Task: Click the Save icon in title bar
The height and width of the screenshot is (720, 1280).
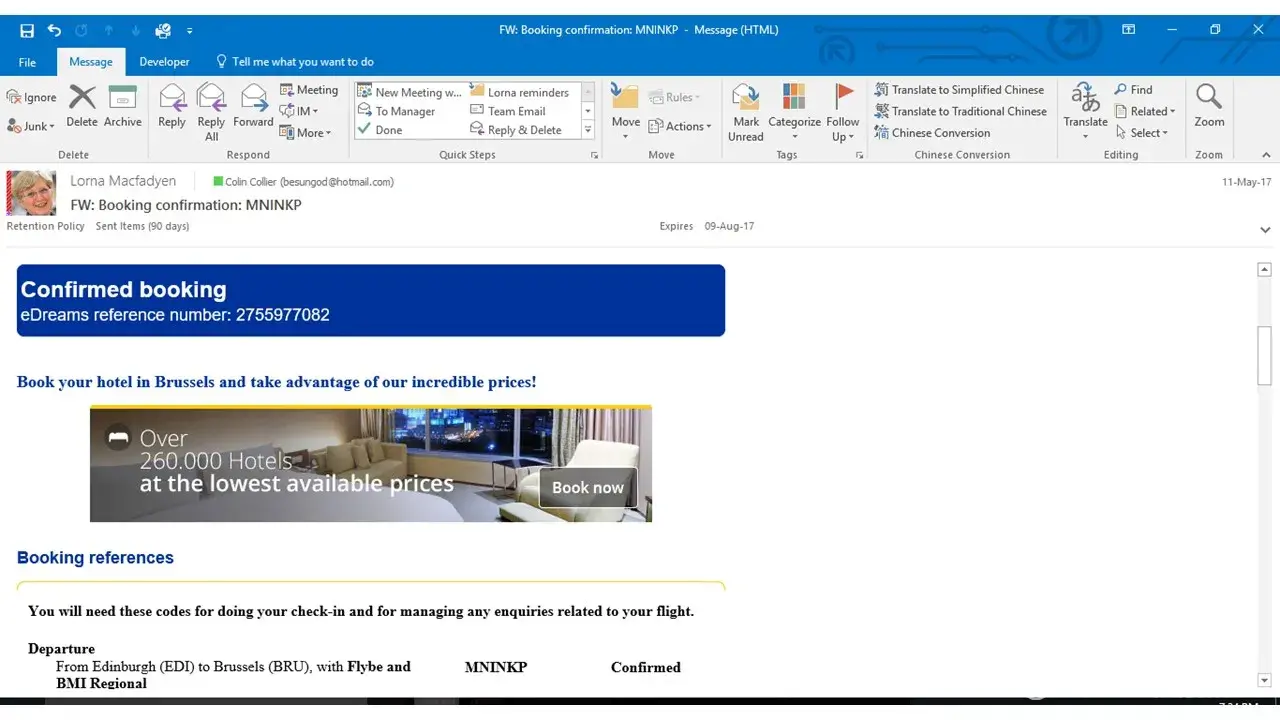Action: pyautogui.click(x=27, y=31)
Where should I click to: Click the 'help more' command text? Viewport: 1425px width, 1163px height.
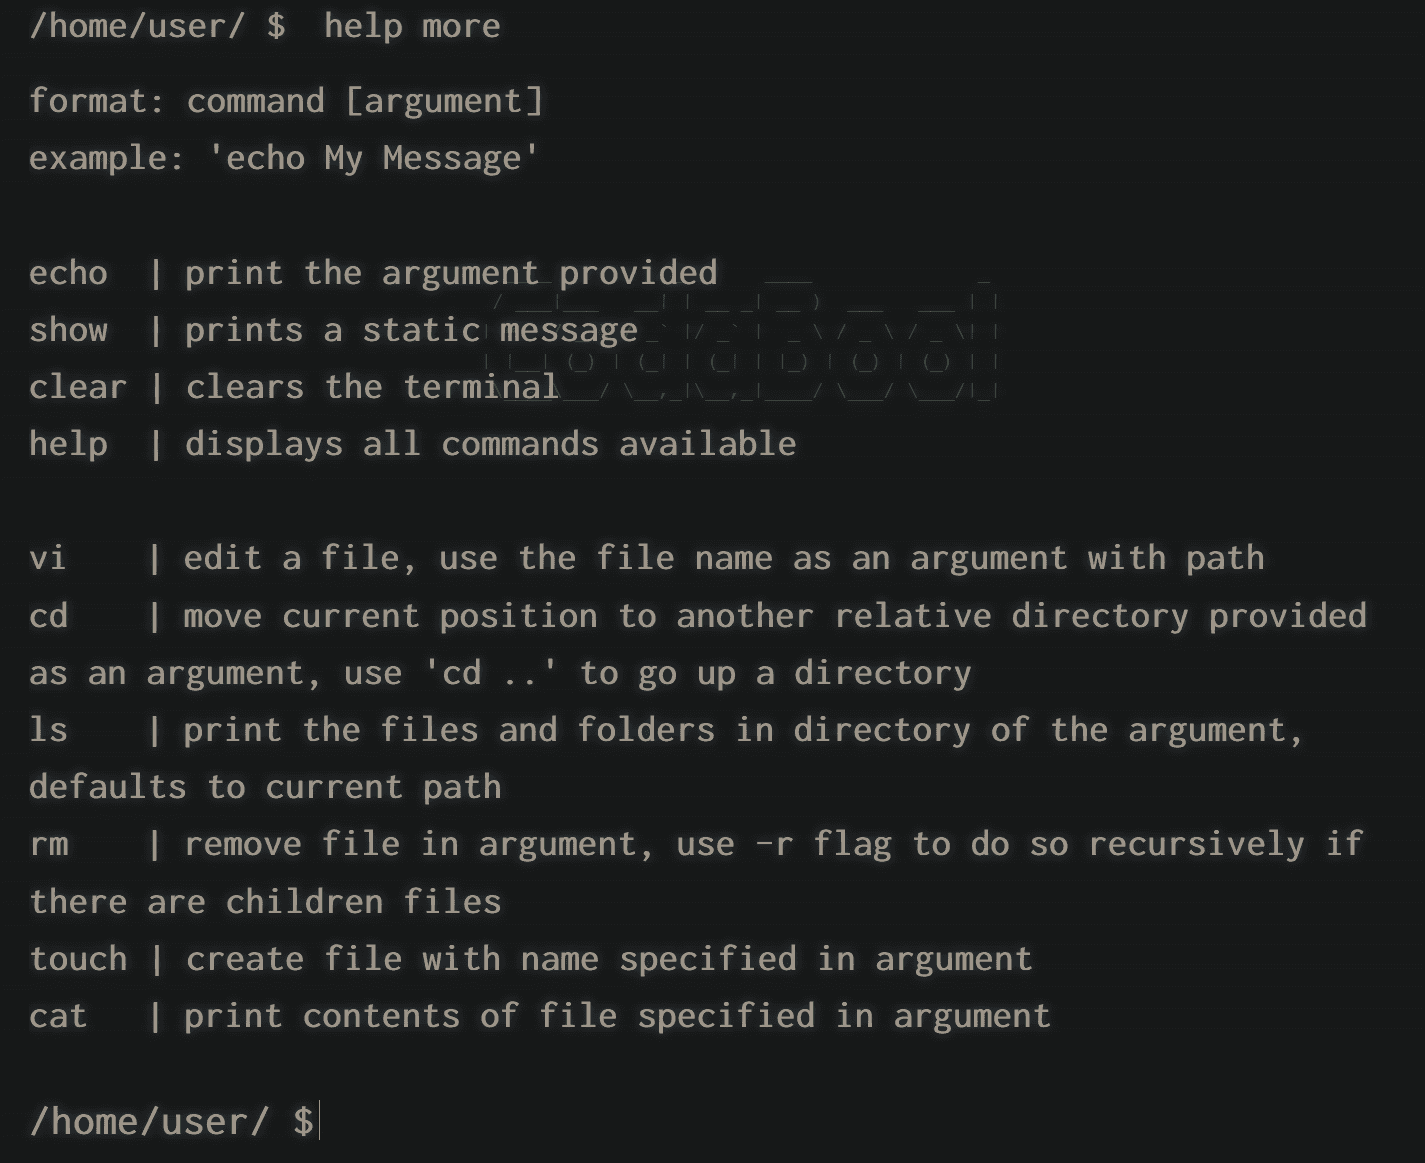click(412, 26)
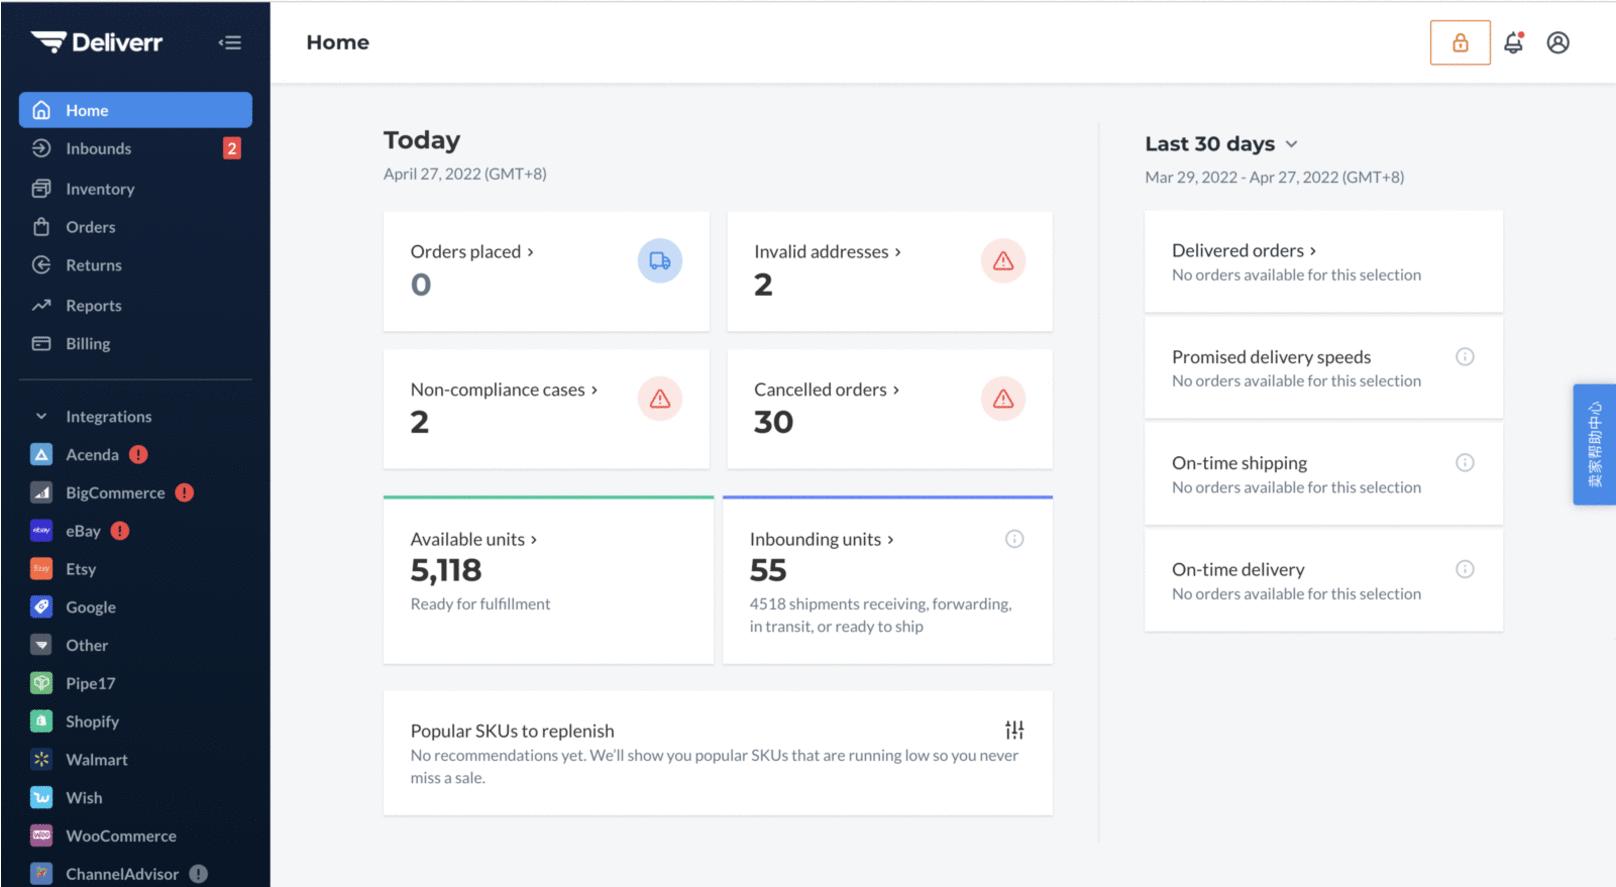Click the Inbounding units info icon
This screenshot has height=887, width=1616.
coord(1014,539)
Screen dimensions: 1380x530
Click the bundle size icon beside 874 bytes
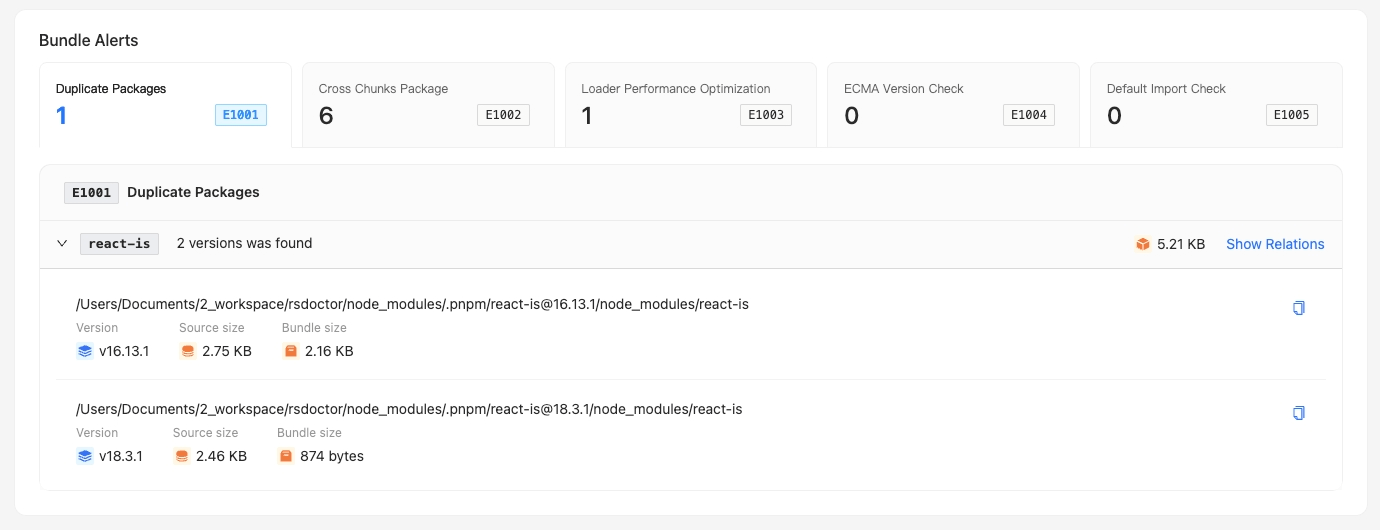pos(285,456)
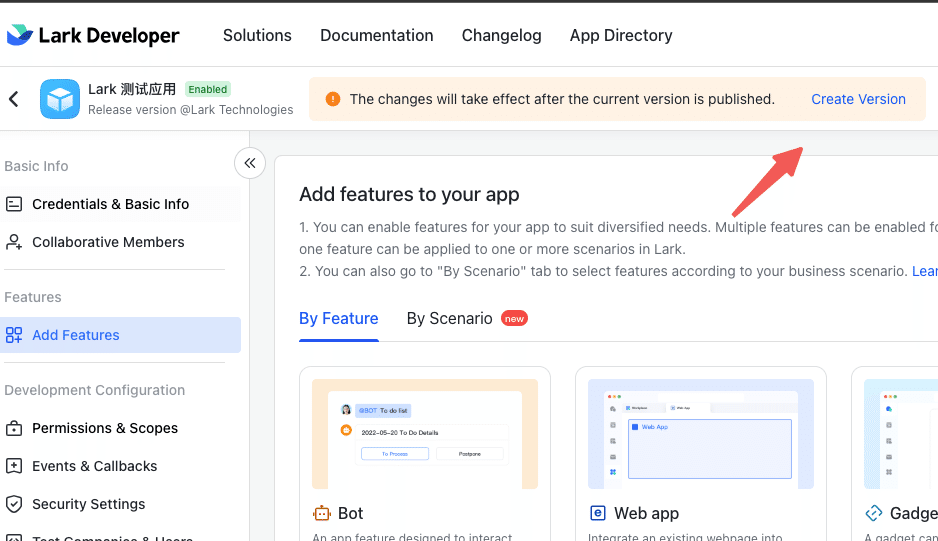
Task: Open Credentials & Basic Info page
Action: click(110, 204)
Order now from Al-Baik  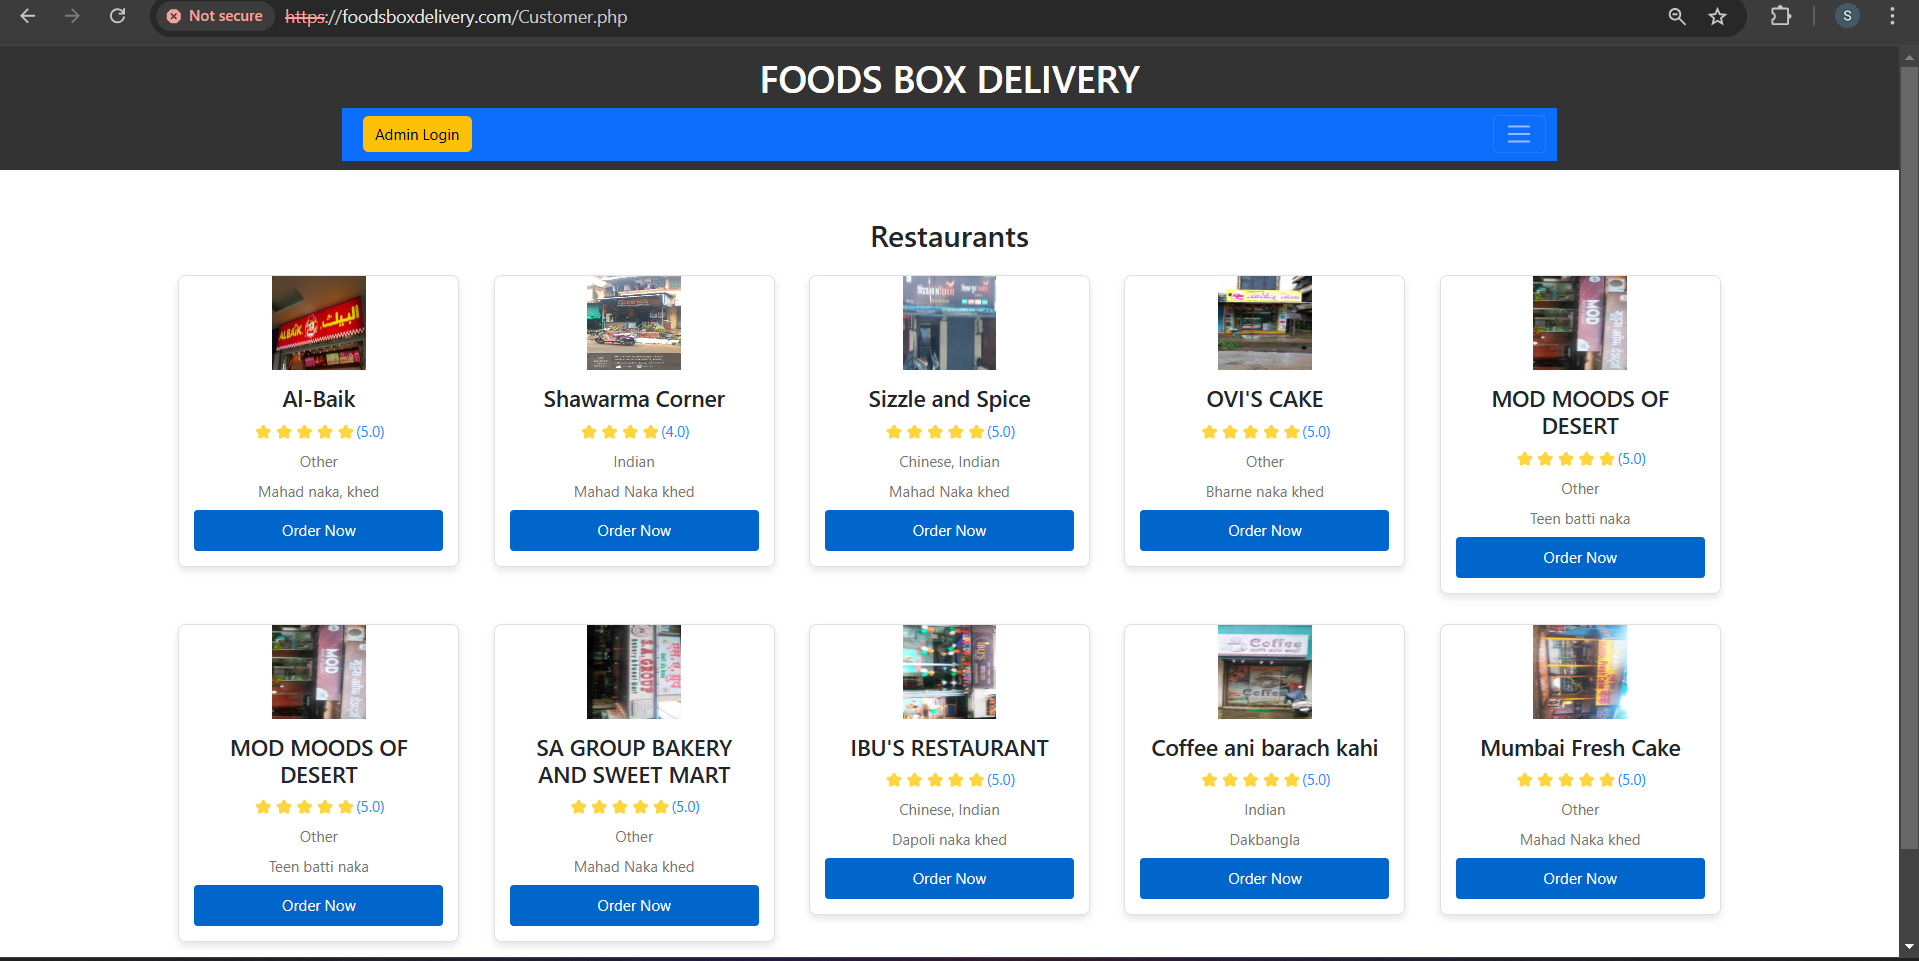point(318,531)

================================

*Task prompt:* An exact copy of the lines above from the one with "Where should I" up to and including the one with "Screen dimensions: 1380x530" is required; reproduce only those lines, omitting all pictures.

*Result of this exercise:*
Where should I click to: Click the 'help more' command text? Viewport: 1425px width, 1163px height.
click(412, 26)
Click the Inbounding units info icon
This screenshot has height=887, width=1616.
coord(1014,539)
Screen dimensions: 1380x530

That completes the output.